By Alethea R. Murray, Crimson Staff Writer

Critically acclaimed radio talk show host Terry Gross delved into the intricacies of her popular National Public Radio show “Fresh Air” on Friday before hundreds of Harvard students in a crowded Sanders Theatre.

Gross first created “Fresh Air” in 1975, and has since served as its host and executive producer, interviewing cultural icons, politicians and celebrities. While the show was initially only aired locally in Philadelphia, in 1985 it began to be broadcast nationally. Two million listeners now tune into “Fresh Air” daily, and the show is broadcast on almost 300 NPR stations nationwide.

Gross also spoke earlier in the day in a small seminar with student journalists.

She answered questions on the allure of radio and how she had become interested in the field of broadcasting. Her intense focus on her guests wouldn’t be as appropriate for television, she said.

“I’m well-suited for the invisibility of radio,” Gross said.

She is able to concentrate only on “listening with every muscle in my body,” becoming, in the process, a “huge ear,” she said.

Gross also discussed her evolution as an interviewer, citing her 26 years of experience as paramount to her improvement and success.

Her line of questioning when she started was most inspired by personal curiosity, she said, but now she is driven by a better understanding of the issues.

The Sept. 11 attacks have profoundly affected her approach to “Fresh Air.”

“I am so living in a post-Sept. 11 world that it’s hard not to connect everything to it,” she said.

In the first week after the attack, “Fresh Air” contributed interviews with experts that were used as specials to break up NPR’s continuous news coverage.

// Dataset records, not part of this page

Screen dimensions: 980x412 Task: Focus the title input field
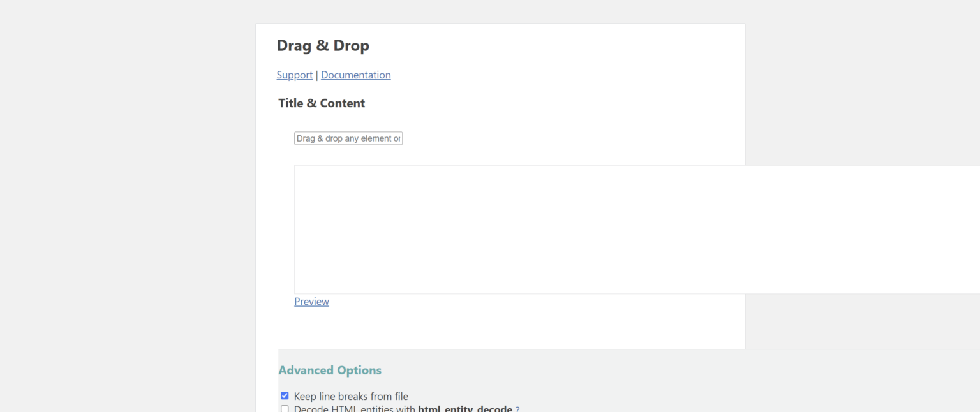point(348,138)
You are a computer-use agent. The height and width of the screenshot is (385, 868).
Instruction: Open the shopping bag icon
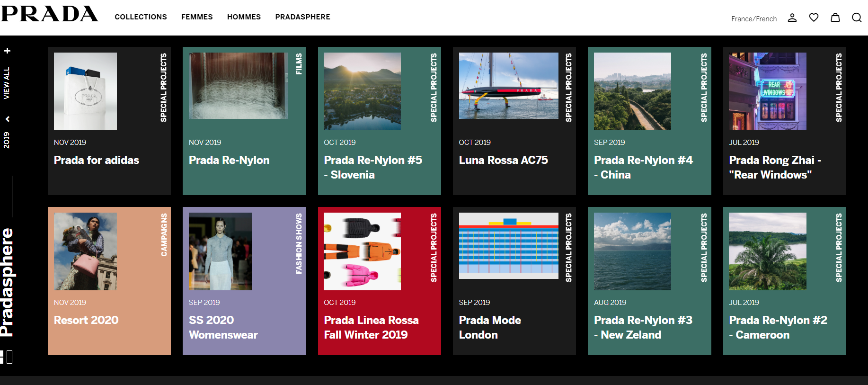click(835, 18)
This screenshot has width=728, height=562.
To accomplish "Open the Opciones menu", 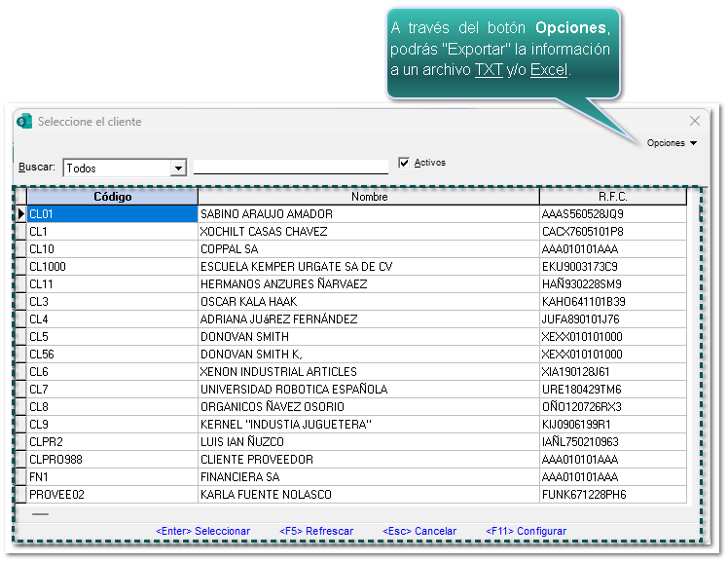I will coord(672,143).
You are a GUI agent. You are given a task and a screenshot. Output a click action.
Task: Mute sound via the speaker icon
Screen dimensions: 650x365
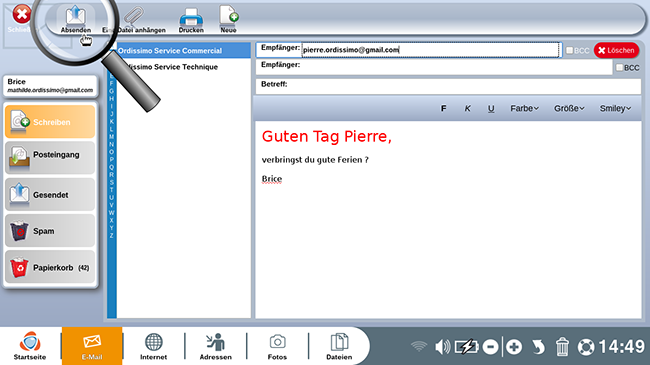[x=442, y=346]
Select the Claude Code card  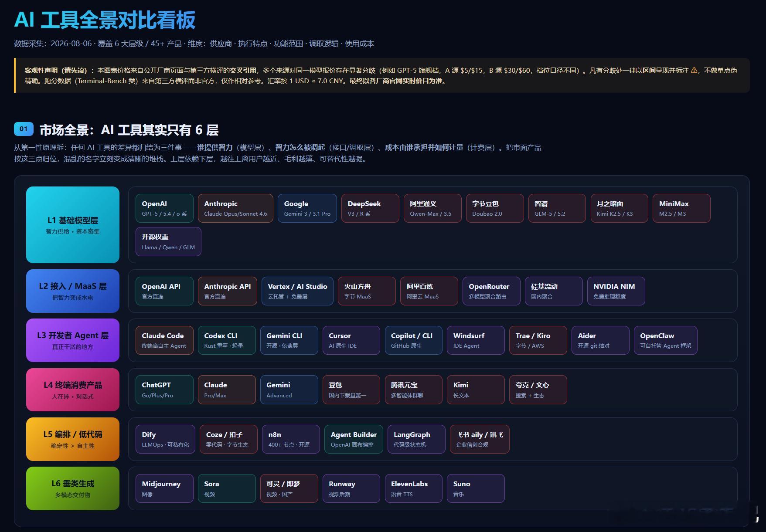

In the second week, the show resumed its standard schedule, but Gross still relates almost every interview to the aftermath of the attack in some way.

Friday night’s program also included clips of the show, which ranged in topic from Rev. James McCloskey’s commentary on waning spirituality, Andre Dubus’s near-death experience and Richard Thompson’s rendition of a folk ballad to Monica S. Lewinsky.